Incorrect: "I gasped and quickly slammed close my laptop before dumping my open textbooks on top. I leant back in the chair and into a stretch. "Okay! Then make sure you transfer the new songs into my uPod thing" she said, sitting down in the dining chair opposite."
Correct: "I gasped and quickly slammed my laptop closed before dumping my open textbooks on top of the laptop. OR Gasping, I quickly slammed my laptop closed, then dumping my open textbooks on top of it. I leaned back in the chair into a stretch. “Okay! Make sure you transfer the new songs into my iPod thing,” she said, sitting down in the dining chair opposite of me."
Writing Style: 2/15
You really should've indented in the beginning of each paragraph, and you have way too much dialogue. Also, you made a new paragraph for every probably every two sentences, when you’re only supposed to when the subject changes, or when someone talks. If you look at the chapters at first glance, it looks more like a script with all those lines unlike an actual story. You also forgot the comma after someone finishes talking, and sometimes you use unnecessary commas. Here’s an example of what I mean. I’d show you all of them, but I’d just be showing you every single thing your characters have spoken. Sometimes, you also forget to make a new line for each dialogue. Oh, and you kind of use too many Korean words, and I would refrain from doing that. You can use it sometimes, but I’m seeing it here and there and….yeah.

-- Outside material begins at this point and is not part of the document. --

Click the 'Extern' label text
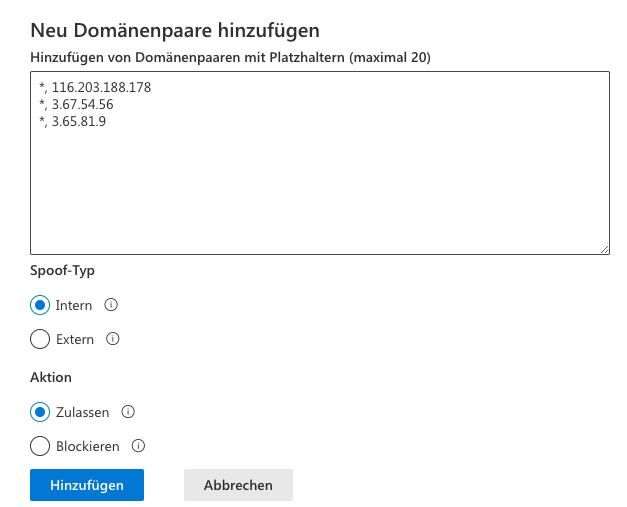The image size is (627, 507). tap(75, 339)
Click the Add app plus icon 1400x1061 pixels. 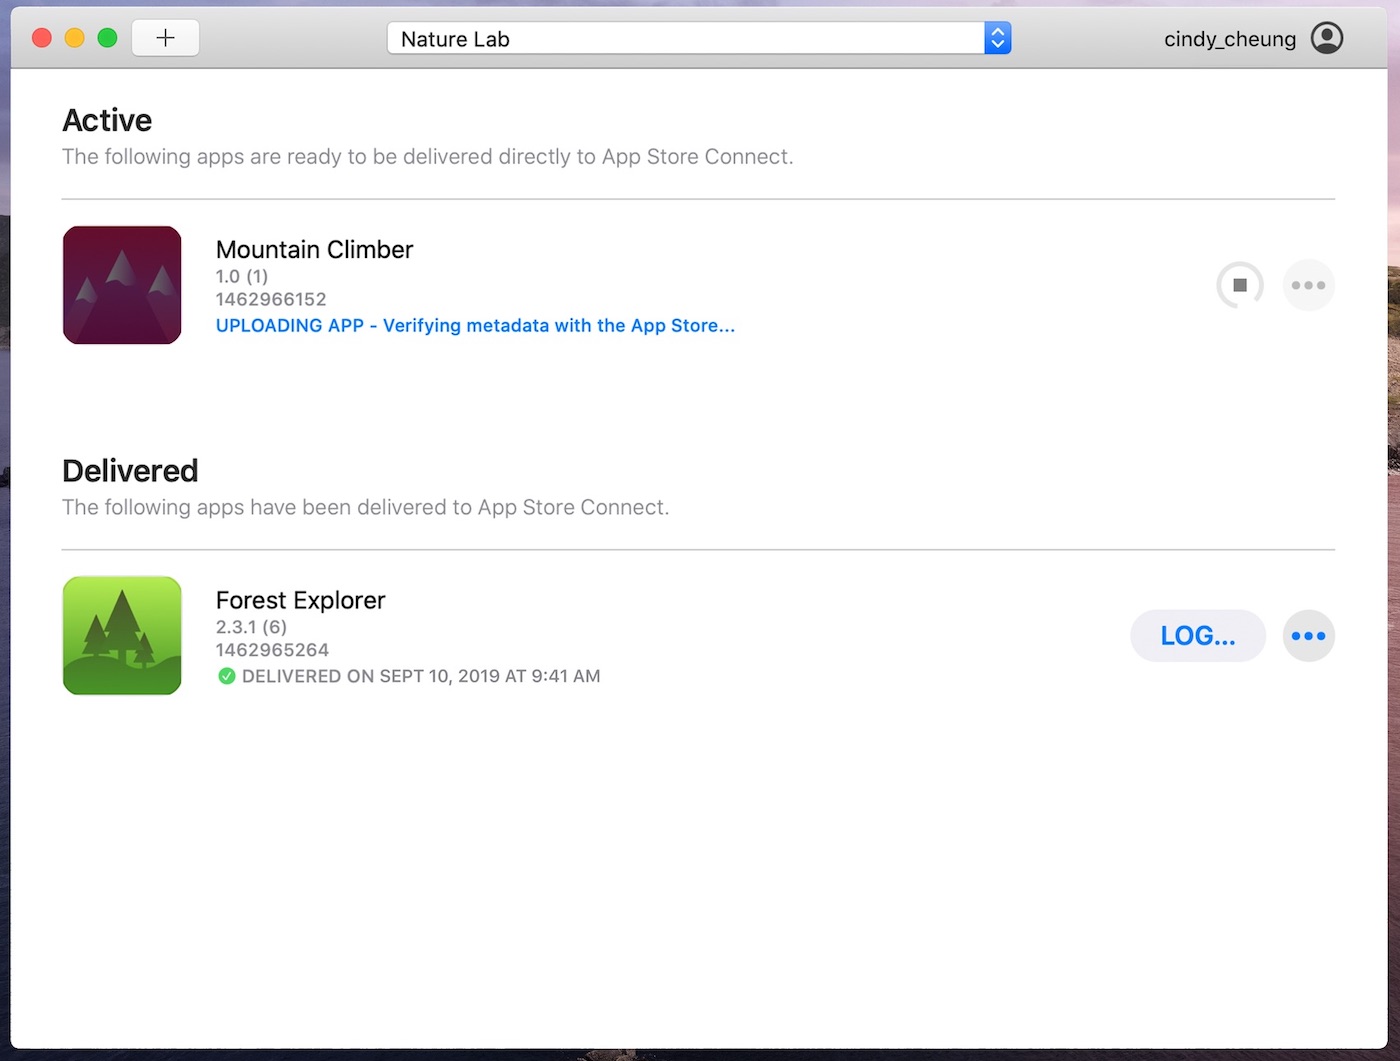pyautogui.click(x=165, y=37)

[Chapter 1] Incorrect: “Yeobo ah~ please eat more, this kimchi is good for you” she encouraged gently, yet cautiously, like she was feeding a lion. "You sound like you've had that experience before, songsaenim" I said. "Mm...yes, both my children are currently studying overseas. My eldest son is studying law in England and my daughter is studying medicine" he answered.
Correct: “Yeobo ah~ please eat more, this kimchi is good for you,” she encouraged gently yet cautiously, like she was feeding a lion. "You sound like you've had that experience before, songsaenim" I said. "Mm...yes, both my children are currently studying overseas. My eldest son is studying law in England and my daughter is studying medicine" he answered.
The font is normal and I like that. I just HATE it when people make their fonts cursive or something, it irritates me. No matter how awesome the story is if the font is freakin' illegible I will certainly not read the story. Also, you never described the setting or anything. It’s just been dialogue all the way. You must be more descriptive.
Characters: 2/10
You barely described how the characters were feeling during moments with all that dialogue in the way. Seriously, there is just too much dialogue that you can’t really express the emotions of your characters so well, you can only display the words they speak, a little of what they’re doing, and a little of what they’re thinking and feeling.
Overall: 64/100
To me, I guess it’s okay…didn’t really enjoy so much… Sorry for the not passing score, I just added up all your points and that’s what you got.